Monday, 27 October 2008

In praise of bad boys in literature

The bad boy has had a long and illustrious career in literature. He is the novelistic equivalent of cuban heels, skinny jeans and fags behind the bike shed. Think of the appeal of that ultimate bad boy, Satan the fallen angel in Paradise Lost. Think too of Henry Crawford in Mansfield Park and how we long for Fanny to accept him instead of mooning about after the worthy Edmund. Mr Darcy and his breeches thrill today's TV audiences. Poor old Tom Brown got only one novel and a little-known sequel, but Flashman who was a bully at Rugby School and a dashing if accidental hero afterwards, got a whole series. Then there's Mr Rochester - mean, moody, magnificent and with a mad wife in the attic. But then, perhaps we should take a tip from Jane Eyre who only consents to be with Mr Rochester after he is brought low by fire and injury. When it comes to a bad boy, "Reader, don't marry 'em."

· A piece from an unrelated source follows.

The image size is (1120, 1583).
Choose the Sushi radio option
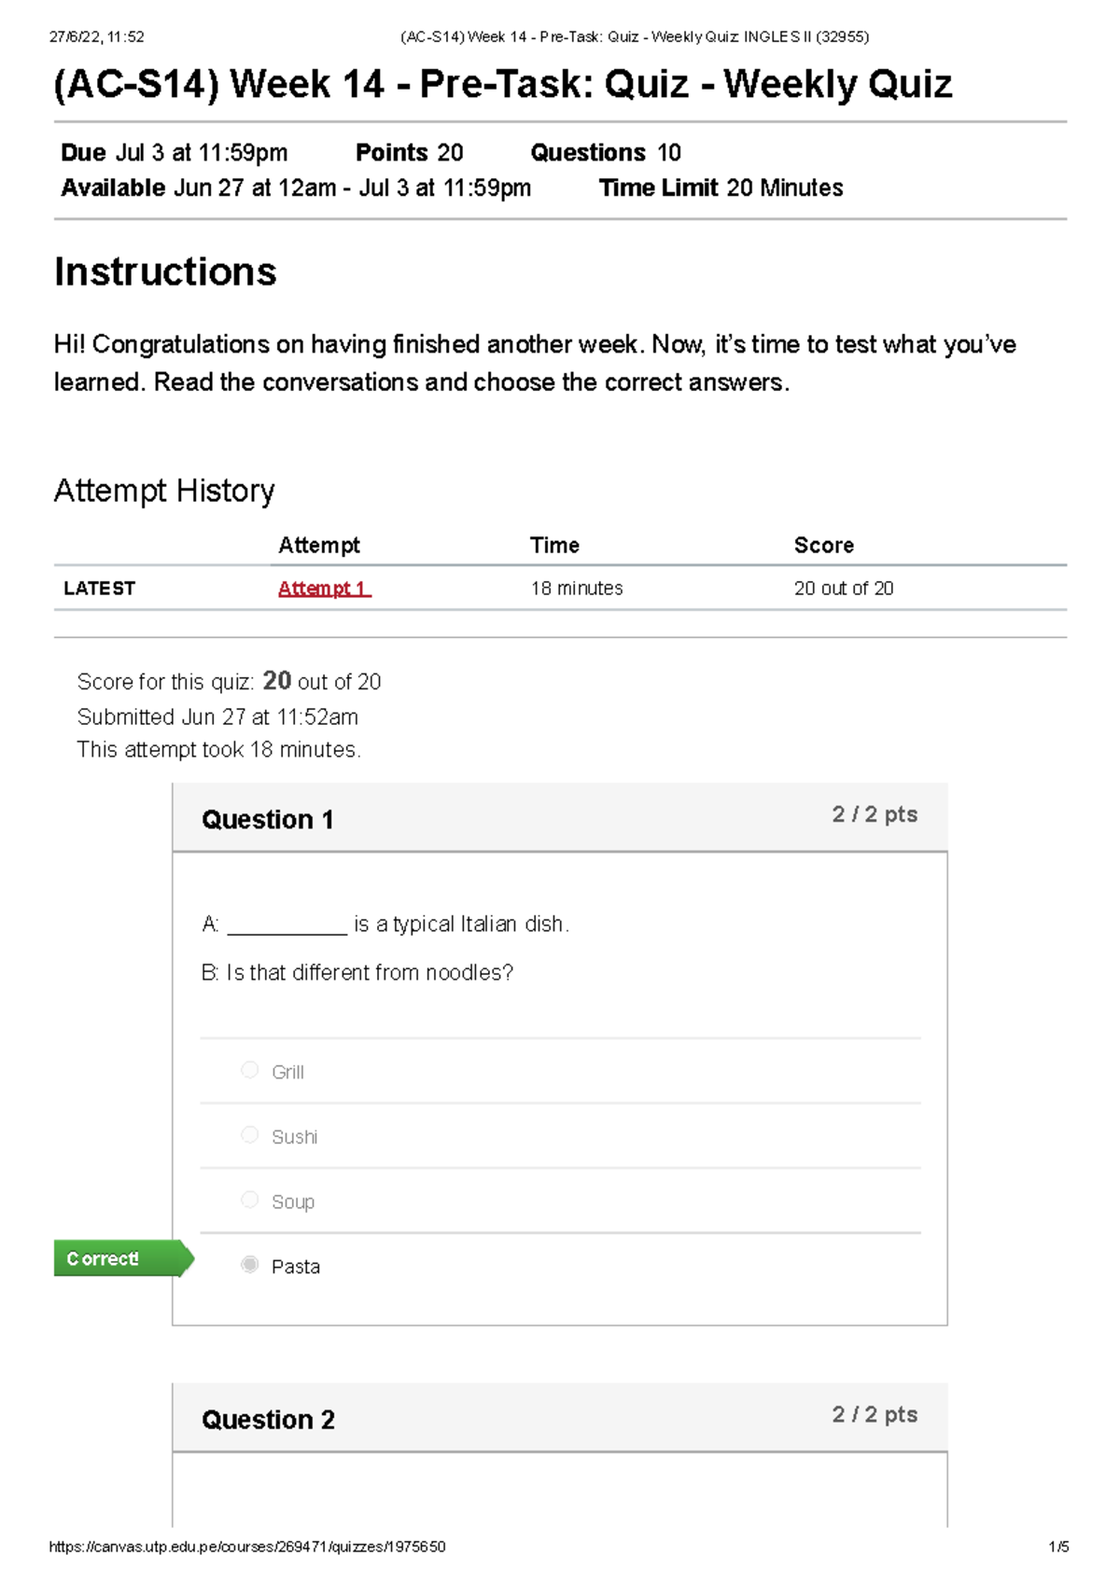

In which, sisters, I read a lesbian feminist murder mystery

It was Murder in the Collective by Barbara Wilson (first published 1984). It was well written, but I didn't warm to the characters which is something I find important in a book. If you don't care about the characters, you can't really be bothered reading about them! That reminds me of a way you can tell if a book was well written: you wonder what happened to the characters after you finished the book ... Another problem for me with Murder in the Collective was that it seemed to have another agenda. I do like to be taken into another world by a book, but that should always be subservient to the plot. The background should be just that! I just got rather fed up with the collectives, feminists, lesbians and politics in this one.

Next, for a complete change of pace, I read Right Ho, Jeeves by P G Wodehouse. This was amusing and there were a couple of laugh-out-loud moments but although I know Wodehouse wrote many books in this series I don't think the joke can sustain full-length novels. Bertie Wooster is a well-meaning upperclass twit, while Jeeves his manservant far outclasses him in intellect as well as social awareness, but I would have enjoyed this far more as a short story. It was also impossible to read without hearing the voices of Hugh Laurie and Stephen Fry from the TV series, but if anything that enhanced the book! Ironically it was after reading this and not Murder in the Collective that I was starting to be seized with revolutionary fervour ... Bertie and his ilk are woken up with a cup of tea in bed every morning, but that luxury of course means that someone else had to get up and do it for him. And why on earth does a grown man need assistance in getting dressed or running his bath? Similar thoughts always strike me with any of these country house novels or even the Lucia books, but then I suppose without the idle classes many novels would never have been written.

My book for Sunday was The Innocence of Father Brown by G K Chesterton. I had heard of these detective stories before but had never read any. It made a change of pace to read some short stories instead of a full-length novel. I enjoyed these and Father Brown's deductive reasoning was impressive.